Mechanism of beta 2-microglobulin-induced apoptosis in the K562 leukemia cell line, defective in major histocompatibility class 1.
Background: It has been shown that exogenous beta 2-microglobulin (beta 2m) triggers significant apoptosis in several cell lines, but the molecular mechanism of beta 2m-induced apoptosis remains to be found.
Methods: To understand the mechanism of beta 2m-induced apoptosis, we added purified human beta 2m to cultures of K562 human chronic myelocytic leukemia cells, detected apoptosis by DNA fragmentation and annexin V binding assays, measured mitochondrial membrane potential (delta psi m), and used Z-VAD-fmk, a general inhibitor of caspases, inhibitors of caspases-1 and-3, as well as Western blot analysis to detect activated caspases.
Results: beta 2m-induced apoptosis was associated with decreased delta psi m K562 cells. Treatment with the general caspase inhibitor Z-VAD-fmk, as well as the caspase-1 inhibitor YVAD-CHO, significantly blocked beta 2m-induced apoptosis.
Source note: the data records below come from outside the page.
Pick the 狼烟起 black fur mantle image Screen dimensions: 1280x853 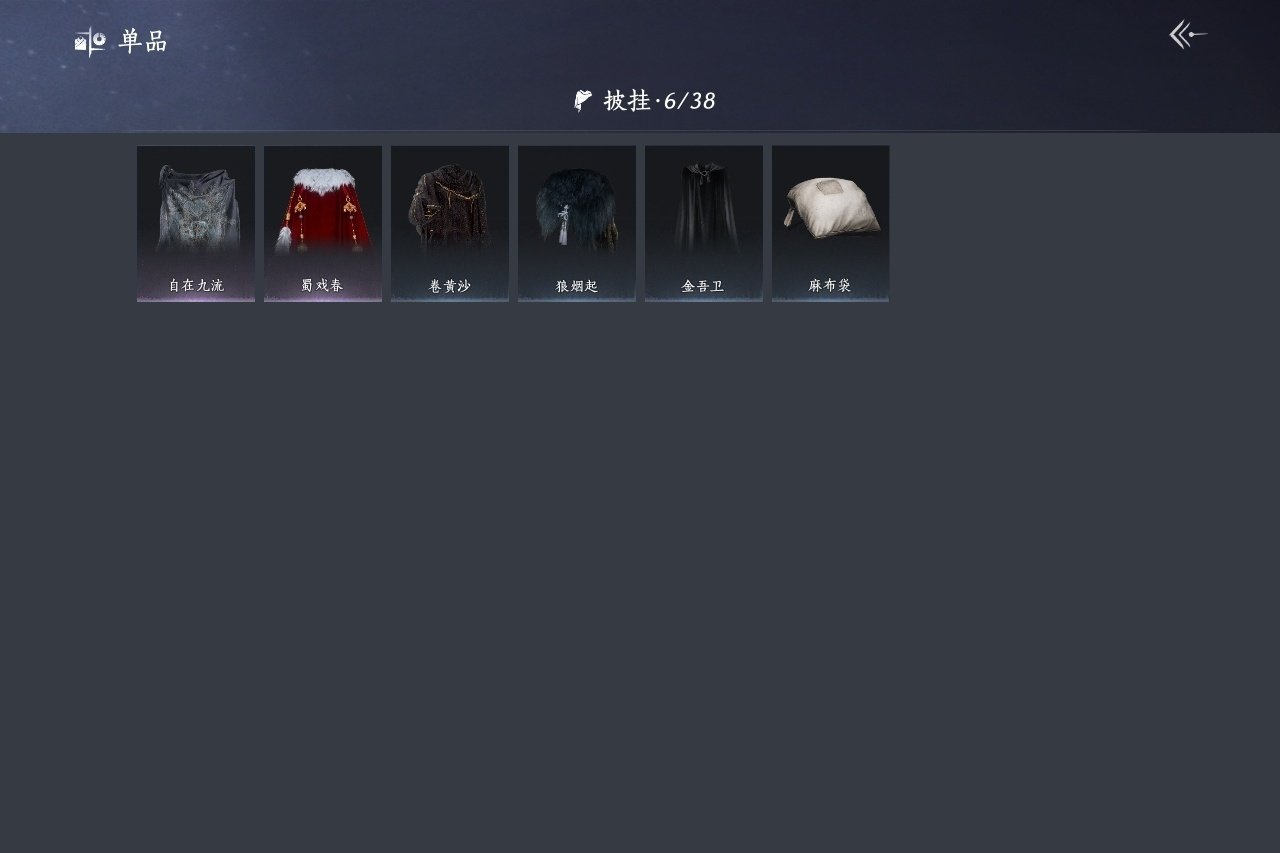coord(577,209)
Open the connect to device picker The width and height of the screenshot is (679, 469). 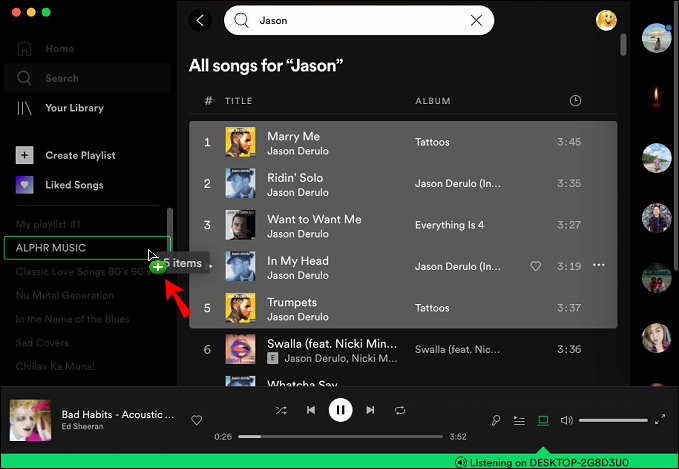coord(544,421)

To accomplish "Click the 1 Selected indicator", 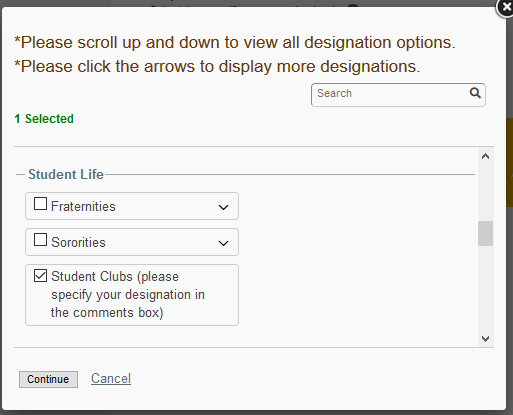I will 44,119.
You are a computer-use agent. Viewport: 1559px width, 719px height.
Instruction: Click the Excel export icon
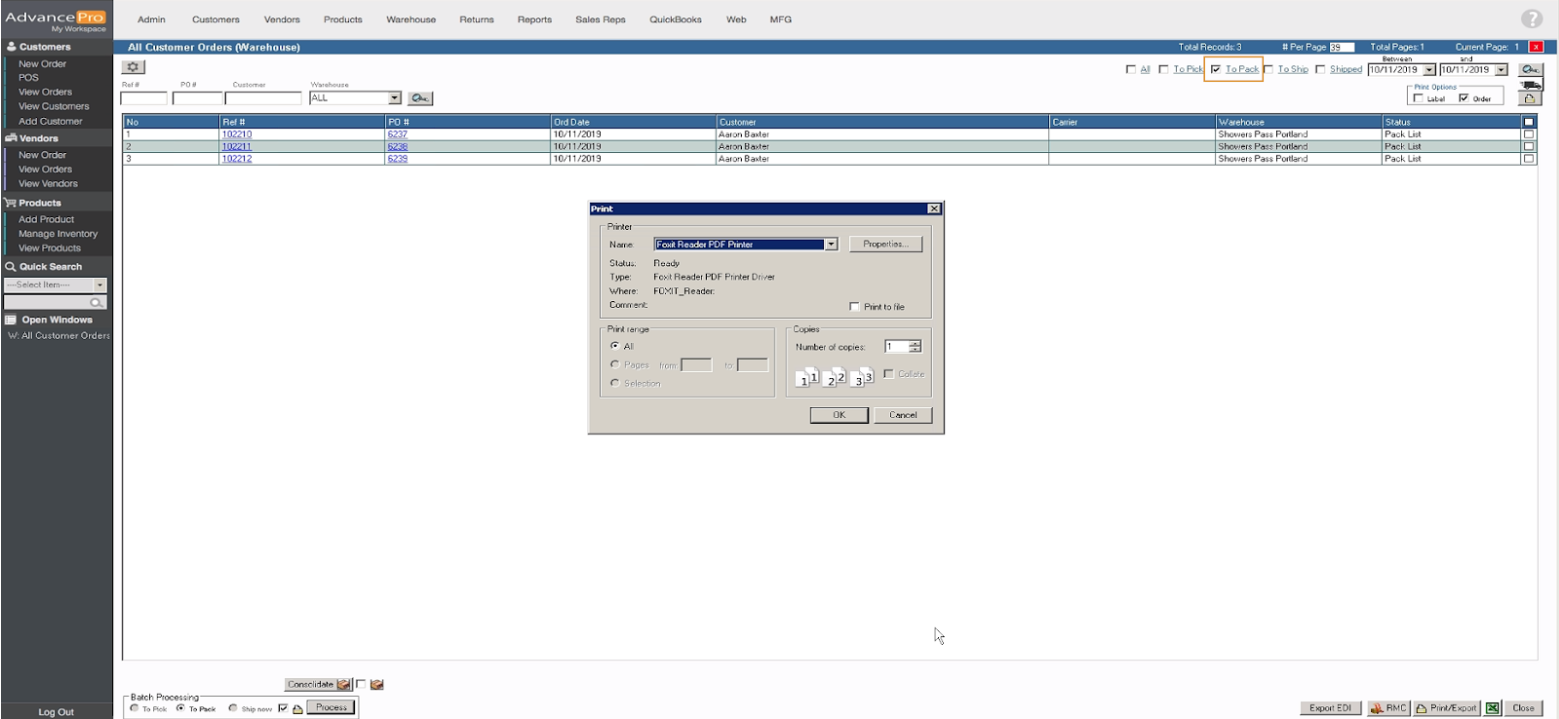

However, Western blot analysis revealed that caspase-1 was intrinsically activated in untreated as well as beta 2m-treated K562 cells. Furthermore, beta 2m-induced apoptosis was not associated with the cleavage of caspase-3 as revealed by Western blot analysis, but was inhibited by an inhibitor of caspase-3, Z-DEVD-CHO, suggesting that not caspase-3, but a caspase-3-like enzyme may be involved in beta 2m-induced apoptosis. Western blot analysis also revealed that caspases-4, -8 and -9 were not activated during beta 2m-induced apoptosis in these cells.
Conclusions: These results reveal that beta 2m-induced apoptosis in K562 cells occurs by a mechanism dependent on decreased mitochondrial delta psi m. Moreover, while caspase-1 activity may be one of the factors involved in beta 2m-induced apoptosis, activation of this caspase alone does not cause apoptosis, and other proapoptotic factors including activation of a caspase-3-like enzyme, independently of caspases-4, -8 and -9 activity, may be required to trigger apoptosis.